◆ PROBLEM STATEMENT ◆
Take the lines from the line containing "At what coordinates" through the end of the entries and output them exactly, with no pictures and nothing more.

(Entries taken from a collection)
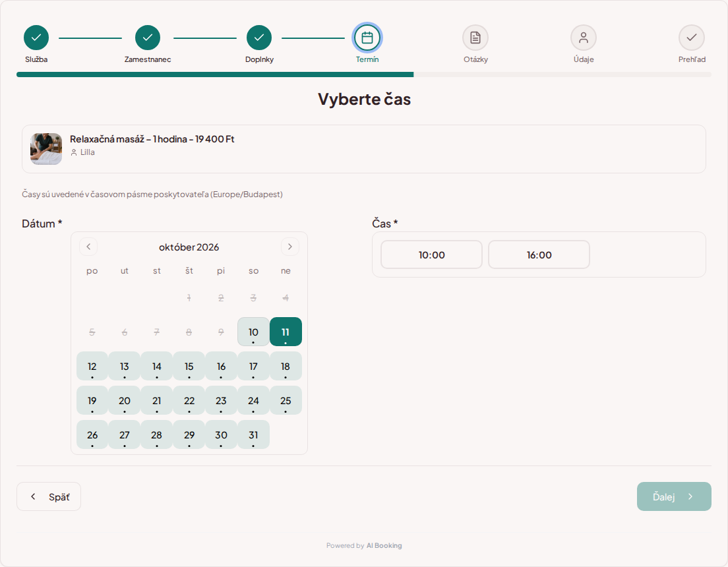Screen dimensions: 728x567
Task: Click the Služba completed step checkmark icon
Action: coord(36,38)
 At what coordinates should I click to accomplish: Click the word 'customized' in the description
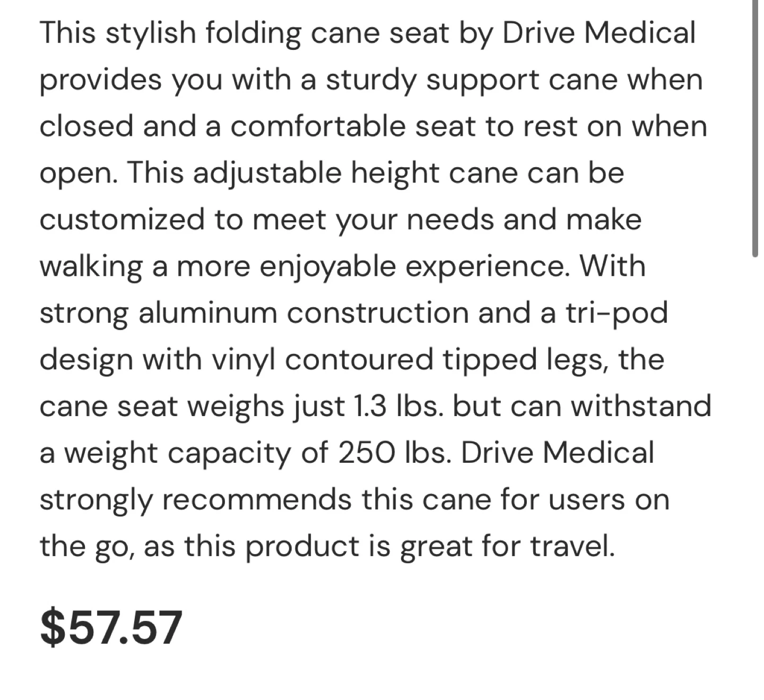click(x=122, y=220)
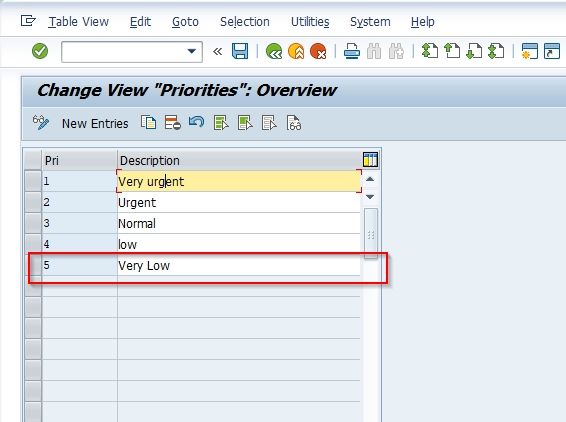Open table column configuration icon
This screenshot has height=422, width=566.
(x=370, y=160)
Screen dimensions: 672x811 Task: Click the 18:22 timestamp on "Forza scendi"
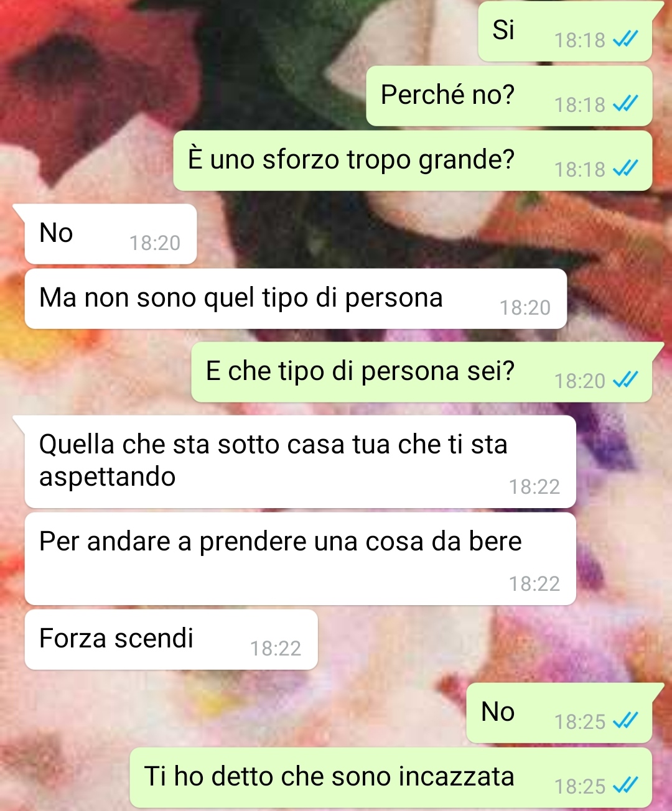click(x=276, y=649)
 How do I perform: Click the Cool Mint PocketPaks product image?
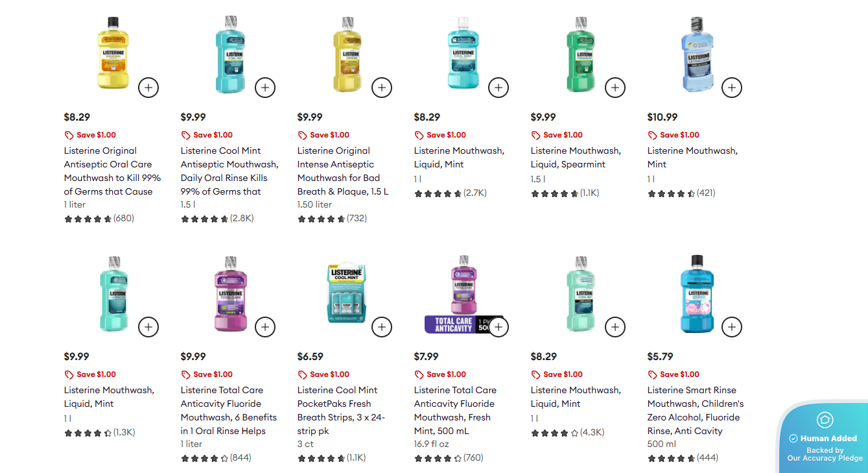tap(347, 293)
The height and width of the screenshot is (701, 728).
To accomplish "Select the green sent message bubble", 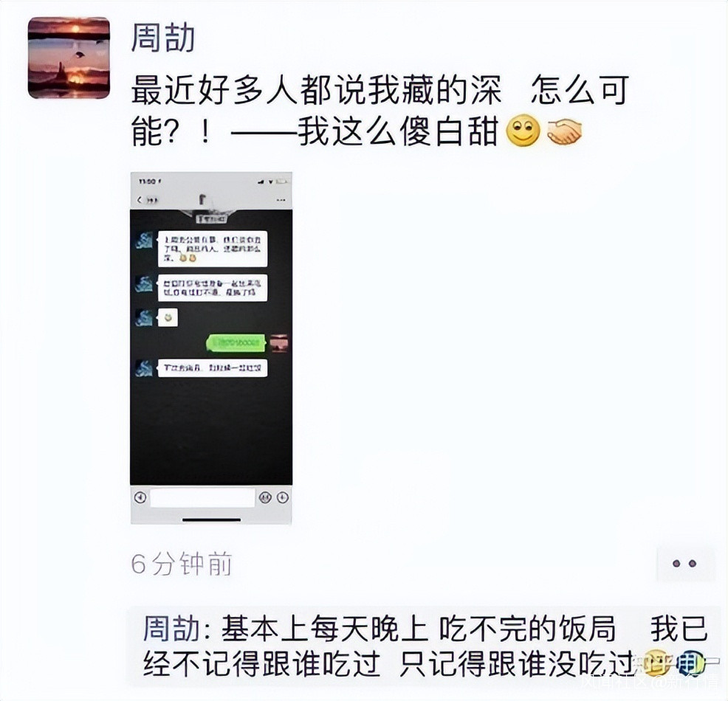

◆ SOLVED PROBLEM ◆
 At what coordinates should I click to accomplish: Click the word 'customized' in the description
click(x=122, y=220)
Open table column configuration icon
This screenshot has height=422, width=566.
(x=370, y=160)
Screen dimensions: 672x811 Task: Click the 18:22 timestamp on "Forza scendi"
click(x=276, y=649)
 How do I perform: Click the Cool Mint PocketPaks product image?
tap(347, 293)
The height and width of the screenshot is (701, 728).
To accomplish "Select the green sent message bubble", 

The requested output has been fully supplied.